Thilanka Subhashini Jayakody, a trainer at the Kakirawa Nenasala, helps patrons acquire basic computer skills, including using Microsoft Office programs, surfing the Internet, and communicating through email and social media. Can online education thrive in the developing world despite the weak digital infrastructure? Photo by: Bill & Melinda Gates Foundation / CC BY-NC-ND

The hype surrounding massive open online courses in recent years has led to questions about whether teaching — and learning — through a lecture broadcast to several students at the same time could democratize education, which is becoming an increasingly expensive investment in many parts of the world.

In developing countries, where youths often have even more barriers to schooling, this debate seems particularly relevant.

edX offers university-level MOOCs, and CEO Anant Agarwal said it currently has more than 3.5 million students, 40 percent of whom come from developing countries. While Agarwal believes MOOCs won’t replace traditional on-campus teaching, he said these courses can be an alternative form of schooling for those who do not have access to education.

“Certainly for students who already have access to teachers and access to learning, online learning can improve the quality of their education by creating models in which we combine the best of online learning and the best of in-person learning,” edX’s chief executive told Devex. “That is why I like to say that online learning is like a rising tide that lifts all boats — it’ll increase access for those who don’t have access, and will improve learning for those who do.”

Still, that may be easier said than done. Poorer countries, after all, have a weaker digital infrastructure to support the bandwidth needed to even view MOOCs.

* SUPPLIED INFORMATION
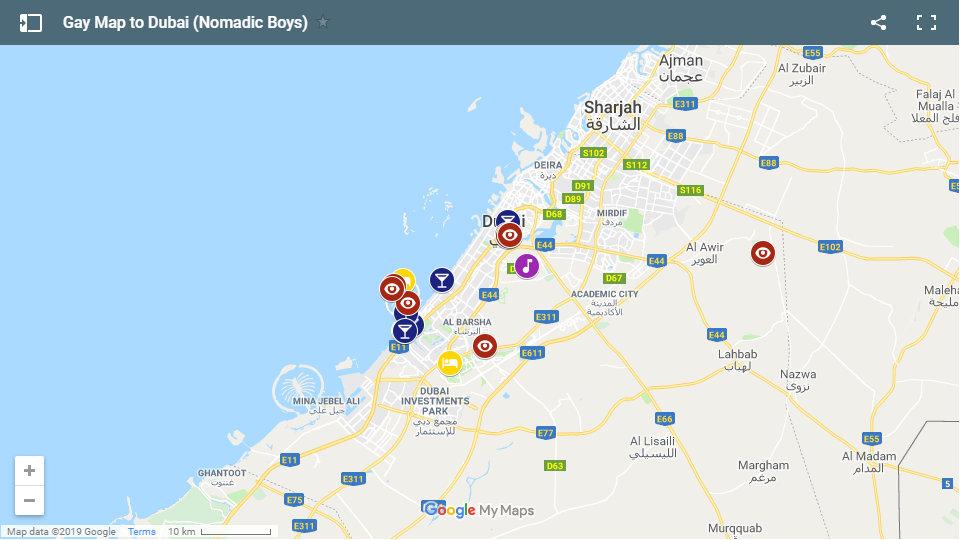Select the cocktail marker above E11 label
This screenshot has width=960, height=540.
pos(404,331)
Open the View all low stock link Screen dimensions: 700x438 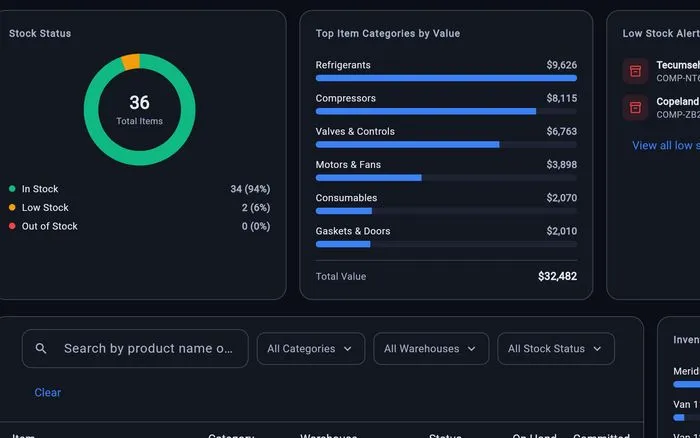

* DIRECTIVES
A. Decide whether each statement below agrees with the MOOC article. Answer yes or no for each, and quote the exact words of the article that settle it.
(i) edX has more than 3.5 million students.
(ii) Agarwal believes MOOCs will replace traditional on-campus teaching.
(iii) Forty percent of edX students come from developing countries.
B. According to the MOOC article, what do poorer countries have that makes even viewing MOOCs difficult?
C. Transcribe everything in the MOOC article from "Thilanka Subhashini Jayakody, a" down to "of the world.".

* RESULTS FOR EACH TASK
A.
(i) Yes: "it currently has more than 3.5 million students"
(ii) No: "Agarwal believes MOOCs won’t replace traditional on-campus teaching"
(iii) Yes: "40 percent of whom come from developing countries"

B. A weaker digital infrastructure to support the bandwidth needed to view MOOCs.

C.
Thilanka Subhashini Jayakody, a trainer at the Kakirawa Nenasala, helps patrons acquire basic computer skills, including using Microsoft Office programs, surfing the Internet, and communicating through email and social media. Can online education thrive in the developing world despite the weak digital infrastructure? Photo by: Bill & Melinda Gates Foundation / CC BY-NC-ND

The hype surrounding massive open online courses in recent years has led to questions about whether teaching — and learning — through a lecture broadcast to several students at the same time could democratize education, which is becoming an increasingly expensive investment in many parts of the world.